A hauteur du lieu-dit « pont Hanouz », baptisé ainsi du nom de la première victime, des soldats faisaient monter, sur le haut du parapet, des civils anonymes, les mains attachées avec du fil barbelé qu’ils catapultaient dans le vide.
« Alors, on jette ? », lance un soldat à son supérieur qui supervisait le drame comme dans une comédie de caniveau et qui se délectait ouvertement du bruit et de l’écho que rendaient les corps déchiquetés sur les parois rocheuses, comme l’avait témoigné à l’APS le moudjahid Lahcen Bekhouche avant de tirer sa révérence en 2019 à l’âge de 94 ans.
L’homme, âgé à l’époque (8 mai 1945) à peine de 20 ans, a tout vu.
Il a été voué également à l’échafaud avant qu’un officier, visiblement touché par son jeune âge et sa frêle frimousse, n’en vienne à le délivrer.
Il s’en est sorti avec une condamnation à mort prononcée par le tribunal de Constantine qui, une fois de plus par miracle, n’a pas procédé à l’exécution de la sentence. Sa plaie et les souvenirs effroyables qu’il a vécus sont restés pour autant vifs et vivaces. « Intérieurement j’ai été brisé », avait-il dit, relatant la tragédie endurée au pont Hanouz.
Le moudjahid Said Allik, 93 ans aujourd’hui, également l’un des rares survivants des massacres, est encore ému et blessé par les massacres de Kherrata comme s’ils dataient d’hier, malgré son état grabataire. « J’en tremble encore.
Comment oublier ? », opinera-t-il, dans un témoignage à l’APS, pris machinalement d’un discret tressaillement en se mettant à évoquer l’exécution froide devant ses yeux, de son père, sa mère, son frère ainé et sa petite sœur, âgée alors d’à peine 4 ans.
Il avait 12 ans lorsque de retour des événements de Kherrata, il s’est heurté à l’abominable vision, coïncidant avec l’arrivée d’un contingent de soldats qui a investi la masure familiale, tuant aveuglément ses occupants et brulant ses biens.
« Même les animaux domestiques n’ont pas échappé à la furie du colonialisme », se rappelle-t-il, expliquant qu’il avait eu la vie sauve après s’être caché derrière une colline voisine où il s’est réfugié seul pendant une semaine et à partir de laquelle, il a suivi toute la sauvagerie de l’armée coloniale qui a mobilisé des troupes et un arsenal militaire pour réprimer.
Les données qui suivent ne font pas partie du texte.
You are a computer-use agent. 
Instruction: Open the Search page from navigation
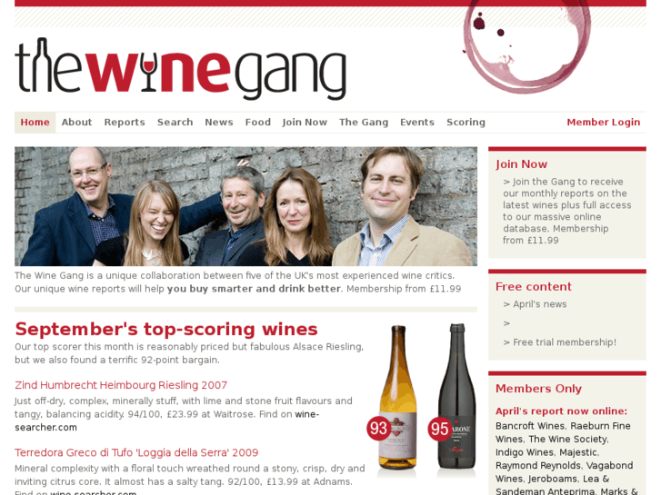tap(175, 123)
Les massacres et les exactions ont perduré ainsi jusqu’au 21 mai, date à laquelle les forces coloniales ont forcé plusieurs milliers de personnes acheminées, malgré elles, de tous les villages de la région orientale de la wilaya, à suivre une démonstration militaire organisée sur les plages de Melbou et Souk El-Ténine (60 km de Kherrata).
Durant son déroulement, toute l’armada de guerre a été déployée, impliquant les forces navales, aériennes et terrestres et qui ont procédé, chacune dans ses positions, à des bombardements des villages vidés de leurs populations, conduites de force vers le littoral.
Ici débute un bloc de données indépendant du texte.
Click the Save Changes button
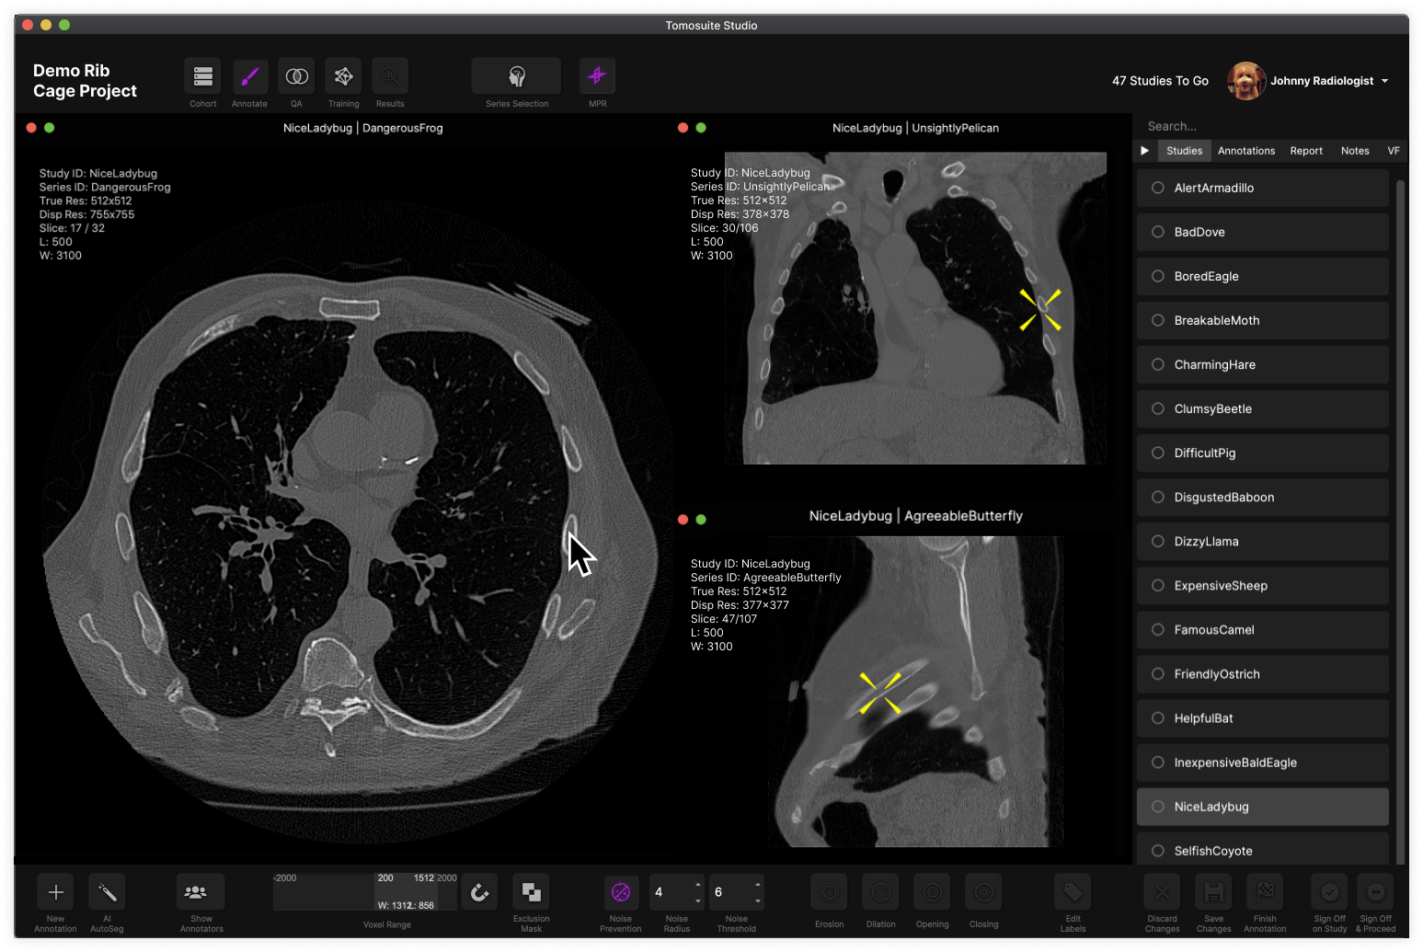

Beaucoup de femmes, notamment enceintes, et d’enfants sont tombés en martyrs, de peur, de fatigue et d’insolation durant cette journée infernale.
Aujourd’hui, à l’ombre de la montagne et au bord de la route, une stèle en marbre, érigée en mémoriel, rappelle aux passants et visiteurs les souvenirs de la barbarie de l’armée coloniale, dont l’évocation résonne indubitablement, 80 ans après, comme un coup de fouet dans la mémoire.